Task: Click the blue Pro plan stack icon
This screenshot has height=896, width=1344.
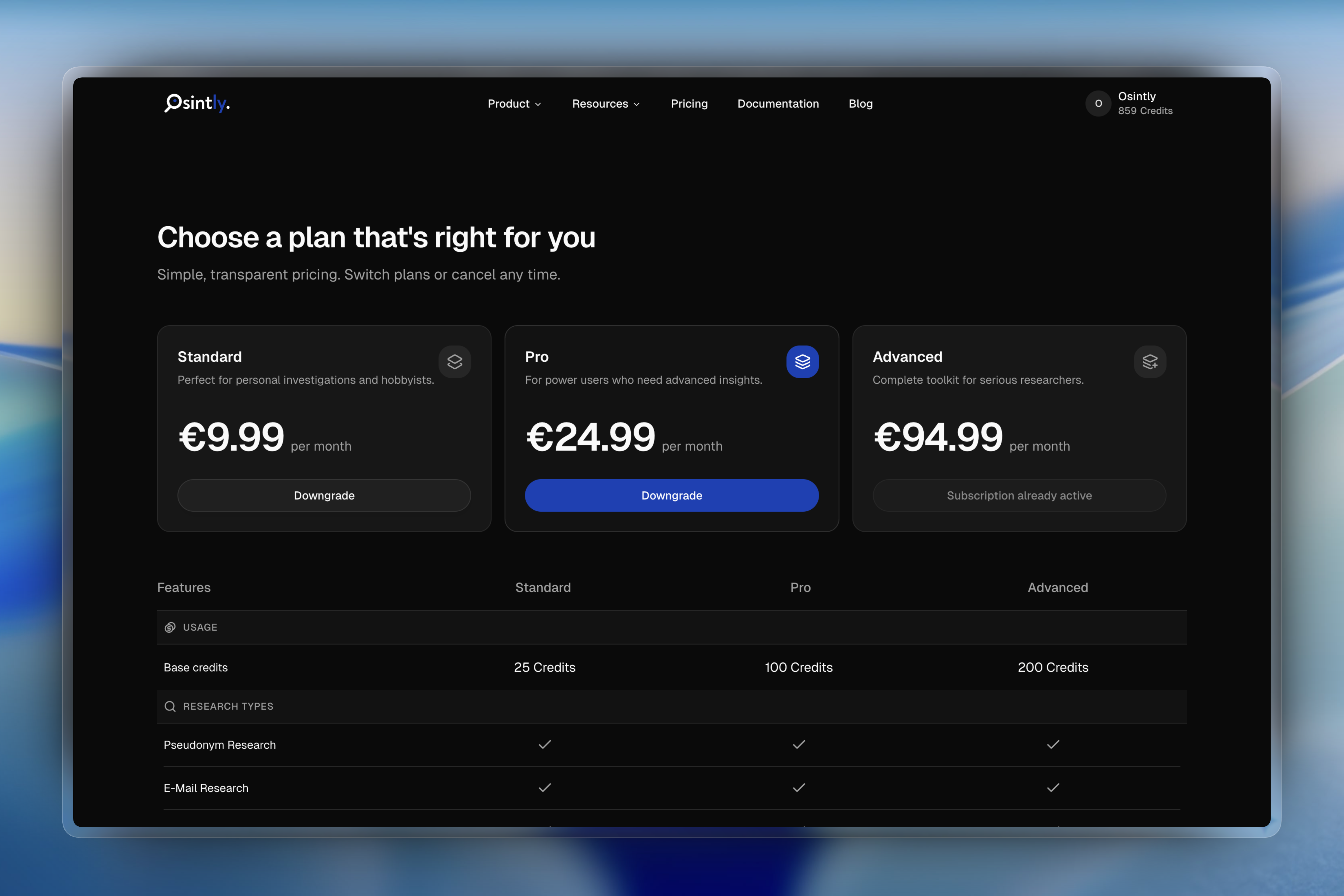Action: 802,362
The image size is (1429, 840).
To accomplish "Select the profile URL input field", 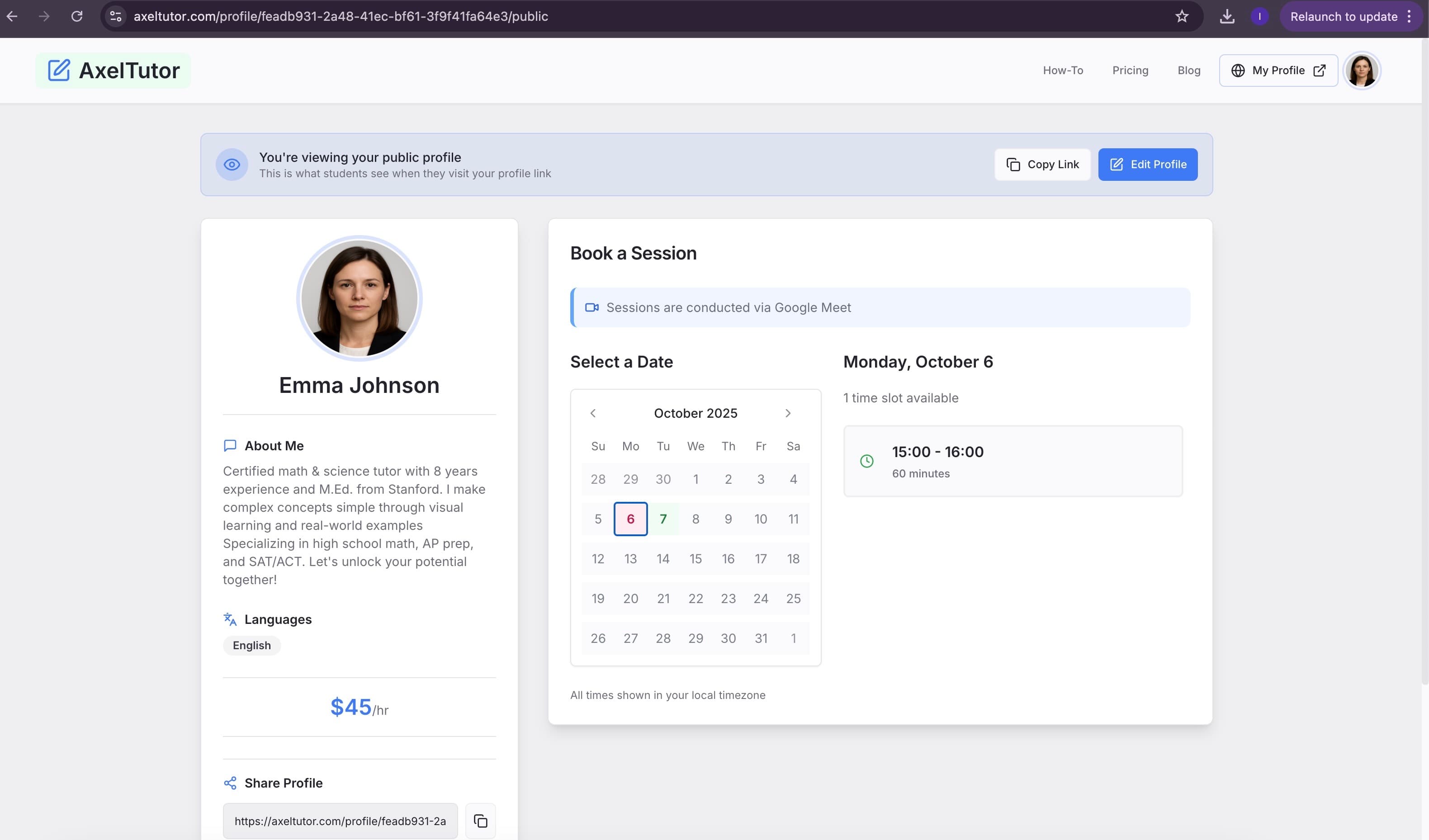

● **Work instruction**
Through to the final line, copy the material above exactly and skip the images.

● **Output of the exercise**
Task: Click the blue Pro plan stack icon
This screenshot has height=896, width=1344.
Action: 802,362
The image size is (1429, 840).
To accomplish "Select the profile URL input field", 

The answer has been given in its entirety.